### Records to process:
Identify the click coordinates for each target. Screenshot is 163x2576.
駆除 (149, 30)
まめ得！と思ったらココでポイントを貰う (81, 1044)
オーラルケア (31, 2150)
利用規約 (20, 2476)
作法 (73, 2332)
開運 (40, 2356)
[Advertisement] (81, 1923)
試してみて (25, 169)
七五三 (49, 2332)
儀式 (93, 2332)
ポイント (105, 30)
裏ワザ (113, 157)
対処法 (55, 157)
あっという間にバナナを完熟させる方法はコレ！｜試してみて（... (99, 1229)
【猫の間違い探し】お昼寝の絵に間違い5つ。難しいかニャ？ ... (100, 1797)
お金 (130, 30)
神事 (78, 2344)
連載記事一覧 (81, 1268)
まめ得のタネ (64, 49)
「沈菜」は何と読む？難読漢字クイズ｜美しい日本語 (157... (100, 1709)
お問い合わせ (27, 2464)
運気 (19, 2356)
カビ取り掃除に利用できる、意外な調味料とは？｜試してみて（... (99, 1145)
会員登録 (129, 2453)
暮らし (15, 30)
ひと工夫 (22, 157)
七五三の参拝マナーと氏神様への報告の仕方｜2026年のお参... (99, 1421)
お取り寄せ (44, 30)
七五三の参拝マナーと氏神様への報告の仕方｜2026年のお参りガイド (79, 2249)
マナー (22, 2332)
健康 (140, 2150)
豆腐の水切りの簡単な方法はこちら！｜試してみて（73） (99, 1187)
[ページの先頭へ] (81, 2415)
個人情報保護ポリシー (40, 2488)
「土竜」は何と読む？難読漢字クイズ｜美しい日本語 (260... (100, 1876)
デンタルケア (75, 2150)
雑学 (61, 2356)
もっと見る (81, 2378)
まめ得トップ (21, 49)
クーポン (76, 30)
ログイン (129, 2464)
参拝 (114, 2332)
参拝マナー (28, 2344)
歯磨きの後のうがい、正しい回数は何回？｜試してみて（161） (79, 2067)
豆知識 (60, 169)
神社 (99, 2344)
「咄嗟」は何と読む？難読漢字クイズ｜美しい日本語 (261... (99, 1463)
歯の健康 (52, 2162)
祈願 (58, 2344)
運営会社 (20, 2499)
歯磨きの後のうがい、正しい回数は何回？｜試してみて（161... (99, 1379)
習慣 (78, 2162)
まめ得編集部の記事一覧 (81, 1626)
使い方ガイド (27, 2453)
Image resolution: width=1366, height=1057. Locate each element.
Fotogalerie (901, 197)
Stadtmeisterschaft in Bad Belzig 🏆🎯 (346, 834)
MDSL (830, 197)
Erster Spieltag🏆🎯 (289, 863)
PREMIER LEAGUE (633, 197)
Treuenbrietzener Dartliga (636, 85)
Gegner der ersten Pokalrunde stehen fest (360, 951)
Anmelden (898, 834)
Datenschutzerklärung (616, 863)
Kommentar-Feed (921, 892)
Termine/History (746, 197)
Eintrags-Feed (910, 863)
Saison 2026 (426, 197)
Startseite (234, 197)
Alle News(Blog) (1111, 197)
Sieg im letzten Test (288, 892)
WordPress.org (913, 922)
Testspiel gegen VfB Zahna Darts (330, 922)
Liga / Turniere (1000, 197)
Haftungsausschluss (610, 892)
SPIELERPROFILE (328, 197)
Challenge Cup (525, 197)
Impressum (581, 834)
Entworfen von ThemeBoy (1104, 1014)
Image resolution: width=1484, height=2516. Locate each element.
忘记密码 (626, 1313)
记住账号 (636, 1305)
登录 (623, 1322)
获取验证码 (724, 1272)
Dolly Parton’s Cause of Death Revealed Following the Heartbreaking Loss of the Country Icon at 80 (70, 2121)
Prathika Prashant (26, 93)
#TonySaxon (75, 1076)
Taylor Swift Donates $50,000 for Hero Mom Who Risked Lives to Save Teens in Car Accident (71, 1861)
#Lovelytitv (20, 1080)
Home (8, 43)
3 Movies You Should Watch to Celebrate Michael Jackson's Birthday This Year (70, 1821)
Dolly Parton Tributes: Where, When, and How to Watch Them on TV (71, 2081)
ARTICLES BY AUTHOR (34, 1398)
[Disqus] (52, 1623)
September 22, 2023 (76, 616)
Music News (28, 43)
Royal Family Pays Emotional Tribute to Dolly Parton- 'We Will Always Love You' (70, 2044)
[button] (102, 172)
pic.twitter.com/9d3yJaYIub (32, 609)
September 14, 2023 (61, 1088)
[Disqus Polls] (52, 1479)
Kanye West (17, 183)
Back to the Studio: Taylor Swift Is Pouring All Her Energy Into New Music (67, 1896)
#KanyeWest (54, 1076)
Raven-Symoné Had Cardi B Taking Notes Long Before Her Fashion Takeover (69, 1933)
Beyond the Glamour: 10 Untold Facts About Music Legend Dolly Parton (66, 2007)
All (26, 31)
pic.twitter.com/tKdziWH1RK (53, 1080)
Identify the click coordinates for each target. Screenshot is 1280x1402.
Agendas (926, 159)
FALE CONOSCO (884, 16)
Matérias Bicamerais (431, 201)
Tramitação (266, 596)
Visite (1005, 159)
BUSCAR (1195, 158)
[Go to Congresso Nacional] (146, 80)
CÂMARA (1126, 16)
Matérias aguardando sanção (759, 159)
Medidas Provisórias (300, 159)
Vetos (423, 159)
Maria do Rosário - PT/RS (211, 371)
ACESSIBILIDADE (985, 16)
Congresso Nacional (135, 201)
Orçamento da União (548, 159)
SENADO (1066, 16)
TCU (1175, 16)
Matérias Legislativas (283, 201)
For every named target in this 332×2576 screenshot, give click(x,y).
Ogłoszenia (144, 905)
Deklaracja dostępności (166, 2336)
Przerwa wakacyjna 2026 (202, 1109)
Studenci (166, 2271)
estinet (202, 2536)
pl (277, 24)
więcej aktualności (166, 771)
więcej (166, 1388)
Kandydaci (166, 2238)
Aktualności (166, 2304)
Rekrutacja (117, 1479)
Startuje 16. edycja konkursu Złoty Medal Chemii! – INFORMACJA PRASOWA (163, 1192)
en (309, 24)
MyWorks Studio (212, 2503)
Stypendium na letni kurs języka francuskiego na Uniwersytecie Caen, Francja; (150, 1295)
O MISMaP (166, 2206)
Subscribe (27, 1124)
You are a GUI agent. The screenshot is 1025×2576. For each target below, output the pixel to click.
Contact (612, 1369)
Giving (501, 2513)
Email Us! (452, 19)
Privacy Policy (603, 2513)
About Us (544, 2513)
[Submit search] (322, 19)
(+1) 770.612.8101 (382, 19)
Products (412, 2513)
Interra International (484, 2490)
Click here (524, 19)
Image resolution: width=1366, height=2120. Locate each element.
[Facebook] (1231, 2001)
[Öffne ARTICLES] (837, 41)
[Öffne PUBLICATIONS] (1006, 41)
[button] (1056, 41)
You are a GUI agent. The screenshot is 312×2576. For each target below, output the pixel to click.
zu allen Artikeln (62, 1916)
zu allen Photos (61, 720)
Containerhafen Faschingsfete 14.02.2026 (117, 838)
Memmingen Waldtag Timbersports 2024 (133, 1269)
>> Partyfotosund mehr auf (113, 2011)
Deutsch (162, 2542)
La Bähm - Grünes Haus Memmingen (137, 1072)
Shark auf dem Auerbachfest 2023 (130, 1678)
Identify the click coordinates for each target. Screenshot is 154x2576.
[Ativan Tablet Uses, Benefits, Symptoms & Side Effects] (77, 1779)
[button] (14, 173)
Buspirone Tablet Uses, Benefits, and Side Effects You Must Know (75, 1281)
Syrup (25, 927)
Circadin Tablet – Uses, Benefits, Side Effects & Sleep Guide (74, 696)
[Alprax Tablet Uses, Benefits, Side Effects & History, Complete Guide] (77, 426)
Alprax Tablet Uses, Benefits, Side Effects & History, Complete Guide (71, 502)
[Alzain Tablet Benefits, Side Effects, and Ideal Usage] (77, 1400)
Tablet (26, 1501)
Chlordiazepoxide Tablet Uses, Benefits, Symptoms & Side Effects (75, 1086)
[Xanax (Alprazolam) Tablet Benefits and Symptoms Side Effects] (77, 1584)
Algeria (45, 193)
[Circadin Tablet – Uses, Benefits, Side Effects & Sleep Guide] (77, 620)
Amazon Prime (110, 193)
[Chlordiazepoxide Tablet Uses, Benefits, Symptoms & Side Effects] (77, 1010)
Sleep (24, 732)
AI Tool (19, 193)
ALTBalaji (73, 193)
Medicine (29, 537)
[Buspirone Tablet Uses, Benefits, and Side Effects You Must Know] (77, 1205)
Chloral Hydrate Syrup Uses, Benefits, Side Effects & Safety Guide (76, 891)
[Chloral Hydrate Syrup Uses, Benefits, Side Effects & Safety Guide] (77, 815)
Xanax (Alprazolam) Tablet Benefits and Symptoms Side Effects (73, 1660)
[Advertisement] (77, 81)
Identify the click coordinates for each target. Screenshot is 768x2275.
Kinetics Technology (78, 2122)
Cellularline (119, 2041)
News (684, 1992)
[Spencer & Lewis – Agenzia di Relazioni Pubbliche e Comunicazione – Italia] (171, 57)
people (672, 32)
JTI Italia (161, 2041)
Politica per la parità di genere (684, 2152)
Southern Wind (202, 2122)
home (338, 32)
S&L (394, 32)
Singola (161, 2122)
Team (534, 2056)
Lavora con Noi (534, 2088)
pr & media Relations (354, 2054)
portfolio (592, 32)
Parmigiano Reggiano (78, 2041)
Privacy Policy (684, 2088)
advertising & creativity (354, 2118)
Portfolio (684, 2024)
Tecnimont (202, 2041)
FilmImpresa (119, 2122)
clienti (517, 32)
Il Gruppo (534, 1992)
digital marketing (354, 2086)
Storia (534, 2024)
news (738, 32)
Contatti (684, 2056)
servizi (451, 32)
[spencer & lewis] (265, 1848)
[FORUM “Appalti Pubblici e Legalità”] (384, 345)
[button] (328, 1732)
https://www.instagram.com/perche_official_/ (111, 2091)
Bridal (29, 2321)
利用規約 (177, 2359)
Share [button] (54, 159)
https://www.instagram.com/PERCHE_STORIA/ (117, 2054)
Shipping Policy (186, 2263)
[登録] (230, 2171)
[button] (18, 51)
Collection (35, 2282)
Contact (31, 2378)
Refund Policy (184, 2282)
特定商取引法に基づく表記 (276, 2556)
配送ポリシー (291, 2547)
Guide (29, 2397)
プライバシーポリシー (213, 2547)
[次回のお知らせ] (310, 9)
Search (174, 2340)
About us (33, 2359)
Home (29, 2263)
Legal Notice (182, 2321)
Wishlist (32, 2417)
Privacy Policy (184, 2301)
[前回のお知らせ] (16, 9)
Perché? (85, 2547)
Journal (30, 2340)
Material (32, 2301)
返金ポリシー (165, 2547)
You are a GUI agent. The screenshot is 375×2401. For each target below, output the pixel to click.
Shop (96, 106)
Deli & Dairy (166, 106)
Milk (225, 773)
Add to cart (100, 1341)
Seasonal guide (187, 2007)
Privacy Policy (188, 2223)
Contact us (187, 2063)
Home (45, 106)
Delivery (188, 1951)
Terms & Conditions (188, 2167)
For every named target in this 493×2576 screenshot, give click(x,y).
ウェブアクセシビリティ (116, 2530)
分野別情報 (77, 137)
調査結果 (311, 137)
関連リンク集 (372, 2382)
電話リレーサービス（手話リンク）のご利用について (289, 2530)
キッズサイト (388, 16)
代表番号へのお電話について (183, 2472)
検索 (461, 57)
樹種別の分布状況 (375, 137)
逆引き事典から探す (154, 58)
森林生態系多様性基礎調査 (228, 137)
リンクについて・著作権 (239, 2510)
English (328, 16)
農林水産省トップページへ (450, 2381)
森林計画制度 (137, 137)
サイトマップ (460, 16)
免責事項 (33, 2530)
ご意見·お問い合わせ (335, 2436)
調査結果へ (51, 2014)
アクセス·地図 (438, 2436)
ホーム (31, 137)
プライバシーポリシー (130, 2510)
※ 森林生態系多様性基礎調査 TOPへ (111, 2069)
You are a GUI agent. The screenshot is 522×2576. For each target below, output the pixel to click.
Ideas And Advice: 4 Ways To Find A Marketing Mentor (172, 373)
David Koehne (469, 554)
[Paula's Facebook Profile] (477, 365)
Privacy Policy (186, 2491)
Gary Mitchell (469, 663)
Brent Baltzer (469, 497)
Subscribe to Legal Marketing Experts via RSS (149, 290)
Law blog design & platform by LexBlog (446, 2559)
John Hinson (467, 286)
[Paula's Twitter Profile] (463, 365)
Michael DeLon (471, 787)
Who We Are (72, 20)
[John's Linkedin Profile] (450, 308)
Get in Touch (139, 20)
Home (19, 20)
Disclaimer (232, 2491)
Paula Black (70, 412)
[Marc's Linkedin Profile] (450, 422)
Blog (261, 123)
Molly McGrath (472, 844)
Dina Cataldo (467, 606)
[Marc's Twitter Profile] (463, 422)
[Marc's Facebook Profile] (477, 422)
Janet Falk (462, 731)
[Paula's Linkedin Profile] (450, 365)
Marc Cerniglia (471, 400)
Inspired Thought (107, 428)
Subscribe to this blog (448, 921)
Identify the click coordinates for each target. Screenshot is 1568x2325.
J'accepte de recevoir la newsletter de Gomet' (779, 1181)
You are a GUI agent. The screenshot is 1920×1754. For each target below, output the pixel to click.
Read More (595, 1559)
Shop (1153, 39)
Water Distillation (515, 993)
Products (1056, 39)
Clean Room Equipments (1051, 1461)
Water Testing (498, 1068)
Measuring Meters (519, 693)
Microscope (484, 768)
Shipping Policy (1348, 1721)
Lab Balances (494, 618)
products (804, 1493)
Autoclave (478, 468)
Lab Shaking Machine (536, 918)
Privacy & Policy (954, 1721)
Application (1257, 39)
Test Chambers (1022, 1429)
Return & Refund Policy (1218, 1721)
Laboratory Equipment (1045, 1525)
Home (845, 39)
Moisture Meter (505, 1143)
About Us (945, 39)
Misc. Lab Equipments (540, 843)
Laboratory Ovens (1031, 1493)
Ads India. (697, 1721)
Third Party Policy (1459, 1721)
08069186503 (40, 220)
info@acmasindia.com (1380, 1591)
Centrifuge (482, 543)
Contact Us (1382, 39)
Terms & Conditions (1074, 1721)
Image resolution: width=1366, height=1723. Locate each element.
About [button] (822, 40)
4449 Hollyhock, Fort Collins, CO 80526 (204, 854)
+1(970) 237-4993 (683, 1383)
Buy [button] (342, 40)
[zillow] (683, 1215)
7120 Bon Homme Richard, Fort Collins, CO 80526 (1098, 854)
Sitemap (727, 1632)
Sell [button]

### Aim of the task:
Give back, word for word, only the lines above from the line holding "アクセス·地図 (438, 2436)" to the line holding "Law blog design", both included.

### Response to the exercise:
アクセス·地図 (438, 2436)
ホーム (31, 137)
プライバシーポリシー (130, 2510)
※ 森林生態系多様性基礎調査 TOPへ (111, 2069)
You are a GUI agent. The screenshot is 522×2576. For each target below, output the pixel to click.
Ideas And Advice: 4 Ways To Find A Marketing Mentor (172, 373)
David Koehne (469, 554)
[Paula's Facebook Profile] (477, 365)
Privacy Policy (186, 2491)
Gary Mitchell (469, 663)
Brent Baltzer (469, 497)
Subscribe to Legal Marketing Experts via RSS (149, 290)
Law blog design & platform by LexBlog (446, 2559)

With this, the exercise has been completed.